Wed Jul 26 07:24 PM -- 07:32 PM (PDT) @ Ballroom C
Event URL: https://github.com/jwkirchenbauer/lm-watermarking »

Potential harms of large language models can be mitigated by watermarking model output, i.e., embedding signals into generated text that are invisible to humans but algorithmically detectable from a short span of tokens. We propose a watermarking framework for proprietary language models. The watermark can be embedded with negligible impact on text quality, and can be detected using an efficient open-source algorithm without access to the language model API or parameters. The watermark works by selecting a randomized set of "green" tokens before a word is generated, and then softly promoting use of green tokens during sampling. We propose a statistical test for detecting the watermark with interpretable p-values, and derive an information-theoretic framework for analyzing the sensitivity of the watermark. We test the watermark using a multi-billion parameter model from the Open Pretrained Transformer (OPT) family, and discuss robustness and security.

Author Information

John Kirchenbauer (University of Maryland, College Park)
John Kirchenbauer

Researcher at the Center for Machine Learning (ml.umd.edu, umiacs.umd.edu), advised by Professor Tom Goldstein My current research focuses on understanding various aspects of model behavior including robustness, reliability, and efficiency in the discrete data domains of both natural language and graphs. I am interested in understanding how deep learning models generalize under distribution shift from an empirical and theoretical perspective through dataset curation, architectural changes, and novel analysis techniques.
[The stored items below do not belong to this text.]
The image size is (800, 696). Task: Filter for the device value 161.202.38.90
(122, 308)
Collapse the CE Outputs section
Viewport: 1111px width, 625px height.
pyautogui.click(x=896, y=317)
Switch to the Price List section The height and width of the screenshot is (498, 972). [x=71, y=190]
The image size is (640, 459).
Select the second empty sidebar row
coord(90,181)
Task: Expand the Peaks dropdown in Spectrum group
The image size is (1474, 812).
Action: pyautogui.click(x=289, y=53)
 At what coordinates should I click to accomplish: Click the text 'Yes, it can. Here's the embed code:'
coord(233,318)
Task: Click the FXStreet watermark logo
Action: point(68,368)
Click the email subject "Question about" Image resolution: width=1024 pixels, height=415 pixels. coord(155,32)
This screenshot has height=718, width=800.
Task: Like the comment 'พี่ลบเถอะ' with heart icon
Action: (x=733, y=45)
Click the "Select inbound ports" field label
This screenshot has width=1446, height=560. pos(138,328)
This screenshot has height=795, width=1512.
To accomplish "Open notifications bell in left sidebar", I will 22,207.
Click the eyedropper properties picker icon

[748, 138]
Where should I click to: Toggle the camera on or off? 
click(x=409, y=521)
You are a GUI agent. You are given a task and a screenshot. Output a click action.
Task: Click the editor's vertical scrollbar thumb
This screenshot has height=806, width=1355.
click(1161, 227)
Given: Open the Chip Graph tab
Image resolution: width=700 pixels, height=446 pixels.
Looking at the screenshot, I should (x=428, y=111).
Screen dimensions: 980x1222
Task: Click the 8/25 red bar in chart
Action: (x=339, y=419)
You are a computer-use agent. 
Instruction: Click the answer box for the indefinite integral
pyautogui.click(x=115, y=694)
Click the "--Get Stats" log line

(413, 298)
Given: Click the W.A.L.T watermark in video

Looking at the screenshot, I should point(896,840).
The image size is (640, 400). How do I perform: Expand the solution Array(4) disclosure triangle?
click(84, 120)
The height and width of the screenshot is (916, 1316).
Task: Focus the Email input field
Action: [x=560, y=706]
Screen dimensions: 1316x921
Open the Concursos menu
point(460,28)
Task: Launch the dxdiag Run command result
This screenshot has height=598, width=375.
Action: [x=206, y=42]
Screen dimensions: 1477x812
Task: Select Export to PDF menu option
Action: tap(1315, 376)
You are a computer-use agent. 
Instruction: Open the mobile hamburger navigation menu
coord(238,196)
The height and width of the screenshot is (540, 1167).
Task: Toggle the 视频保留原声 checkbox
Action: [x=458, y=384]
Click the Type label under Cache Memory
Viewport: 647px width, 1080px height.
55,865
One overarching goal is the development of principled yet practical definitions of what "In" and "Out-of" distribution means in practice for these data domains.

Jonas Geiping (University of Maryland, College Park)
Yuxin Wen (University of Maryland)
Jonathan Katz (University of Maryland)
Ian Miers (Department of Computer Science, University of Maryland, College Park)
Tom Goldstein (University of Maryland)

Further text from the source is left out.